Paramount Global has agreed to a surprising $16 million settlement with Donald Trump after he sued the network over a “60 Minutes” interview with Kamala Harris. This lawsuit and its outcome highlight Trump’s troubling pattern of using his influence to intimidate media companies. Trump’s claims stem from accusations that CBS had manipulated the interview footage to politically disadvantage him, an assertion that CBS vigorously denied throughout the legal proceedings.

While Paramount admitted no fault in this case, the settlement is particularly alarming for advocates of press freedom. In exchange for the payout, CBS will now be required to release transcripts of future interviews with eligible presidential candidates, a decision seen as an effort to avoid protracted legal battles that could affect its upcoming multibillion-dollar merger with Skydance. This capitulation raises concerns regarding the integrity of journalistic practices under pressure from federal authorities.

Press freedom organizations have condemned the settlement, warning it sets a dangerous precedent. Critics, including figures from the Knight First Amendment Institute and PEN America, have argued that Paramount’s choice to settle reflects a failure to stand up against what they describe as Trump’s extortionate legal tactics. This move not only emboldens Trump but threatens the media’s ability to operate independently without fear of repercussions for its coverage.

The settlement has drawn parallels to a previous incident involving Trump and Disney, where a similar payout was made to dismiss a defamation case. This continuation of lawsuits from Trump not only indicates a sustained attack on journalistic integrity but also suggests a systematic effort to create a chilling effect on press freedom over time.

In response to the settlement, politicians like Elizabeth Warren have raised ethical concerns, suggesting it could reflect bribery and calling for investigations into the decision. As Trump’s administration increasingly stifles dissent and promotes a media environment marked by fear, it becomes evident that such predatory tactics are part of a larger strategy to undermine democratic principles and maintain control over national narratives.

Trump’s Conflicted Push for the GENIUS Act Exposes Self-Interest in Cryptocurrency

President Trump is pushing the House to expedite the passage of the GENIUS Act, a bill aimed at regulating payment stablecoins that recently cleared the Senate, which he erroneously claims will position America as a leader in digital assets. Trump’s post on Truth Social emphasized the supposed brilliance behind this legislation, urging lawmakers to deliver it to his desk without “delays” or “add-ons.”

Despite bipartisan support for the GENIUS Act, which passed the Senate with 68 votes in favor, including 18 Democrats, Trump’s rhetoric surrounding the bill is framed as self-serving. He has significant vested interests in the cryptocurrency industry as he recently launched a venture, World Liberty Financial, that offers a stablecoin, and a meme coin that targets investors—reflecting a blatant conflict of interest.
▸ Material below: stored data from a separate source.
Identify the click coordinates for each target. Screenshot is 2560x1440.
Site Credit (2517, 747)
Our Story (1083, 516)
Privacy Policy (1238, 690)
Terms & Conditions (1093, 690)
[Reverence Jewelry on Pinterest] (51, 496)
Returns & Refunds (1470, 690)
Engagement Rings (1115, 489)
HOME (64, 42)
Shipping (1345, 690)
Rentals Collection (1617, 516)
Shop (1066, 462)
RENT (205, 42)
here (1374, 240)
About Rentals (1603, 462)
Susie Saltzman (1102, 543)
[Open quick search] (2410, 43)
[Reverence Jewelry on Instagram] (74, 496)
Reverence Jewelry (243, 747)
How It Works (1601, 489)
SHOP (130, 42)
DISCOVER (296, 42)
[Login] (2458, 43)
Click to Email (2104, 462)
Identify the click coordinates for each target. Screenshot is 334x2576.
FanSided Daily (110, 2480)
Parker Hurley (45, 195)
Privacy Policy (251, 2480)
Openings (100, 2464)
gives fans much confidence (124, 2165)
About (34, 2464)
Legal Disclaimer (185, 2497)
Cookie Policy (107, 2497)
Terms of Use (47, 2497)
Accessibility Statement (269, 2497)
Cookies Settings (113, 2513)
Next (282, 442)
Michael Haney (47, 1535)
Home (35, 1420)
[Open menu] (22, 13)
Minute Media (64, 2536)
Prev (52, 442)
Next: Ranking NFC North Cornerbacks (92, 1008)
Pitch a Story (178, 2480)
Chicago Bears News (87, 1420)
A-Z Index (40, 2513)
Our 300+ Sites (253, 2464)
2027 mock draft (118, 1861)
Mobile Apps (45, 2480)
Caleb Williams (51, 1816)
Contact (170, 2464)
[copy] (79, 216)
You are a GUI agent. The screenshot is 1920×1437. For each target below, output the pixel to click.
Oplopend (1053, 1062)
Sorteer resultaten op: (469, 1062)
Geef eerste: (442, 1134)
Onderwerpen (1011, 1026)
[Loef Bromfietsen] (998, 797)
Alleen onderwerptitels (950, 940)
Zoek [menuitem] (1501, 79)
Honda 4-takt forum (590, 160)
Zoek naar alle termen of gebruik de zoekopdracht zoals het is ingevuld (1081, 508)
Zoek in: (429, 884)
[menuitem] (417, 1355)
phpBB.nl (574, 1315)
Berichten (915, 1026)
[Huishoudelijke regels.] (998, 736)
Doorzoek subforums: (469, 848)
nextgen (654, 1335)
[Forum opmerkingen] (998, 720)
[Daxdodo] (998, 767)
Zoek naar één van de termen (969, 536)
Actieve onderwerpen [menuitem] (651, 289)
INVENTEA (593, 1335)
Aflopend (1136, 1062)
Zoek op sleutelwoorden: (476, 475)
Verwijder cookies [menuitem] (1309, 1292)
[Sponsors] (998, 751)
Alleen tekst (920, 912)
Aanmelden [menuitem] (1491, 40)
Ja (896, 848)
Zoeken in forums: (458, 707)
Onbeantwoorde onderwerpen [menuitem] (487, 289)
The urgency within Trump’s administration for the House to approve this bill is tied not just to regulatory intentions but also to the broader GOP strategy to overhaul oversight of the cryptocurrency market. A secondary measure aims to divide jurisdiction between two financial regulators, showcasing a rushed attempt to capitalize on the ongoing crypto-trend while ignoring comprehensive regulatory frameworks that could protect citizens from potential exploitation.

While Trump demands rapid action on the GENIUS Act, there exists a split in Congress and among industry stakeholders regarding whether to combine this legislation with additional market structure reforms. Enthusiasts of stablecoin regulations highlight the importance of ensuring the legislation’s momentum, yet there are calls to first solidify the current bill to avoid further delays.

In an alarming reflection of his approach, Trump’s actions illustrate how personal and financial interests intertwine with governance, potentially compromising regulatory integrity. As Trump leverages his influence, it raises concerns over how such hurried legislation might serve his corporate interests rather than benefiting the American public.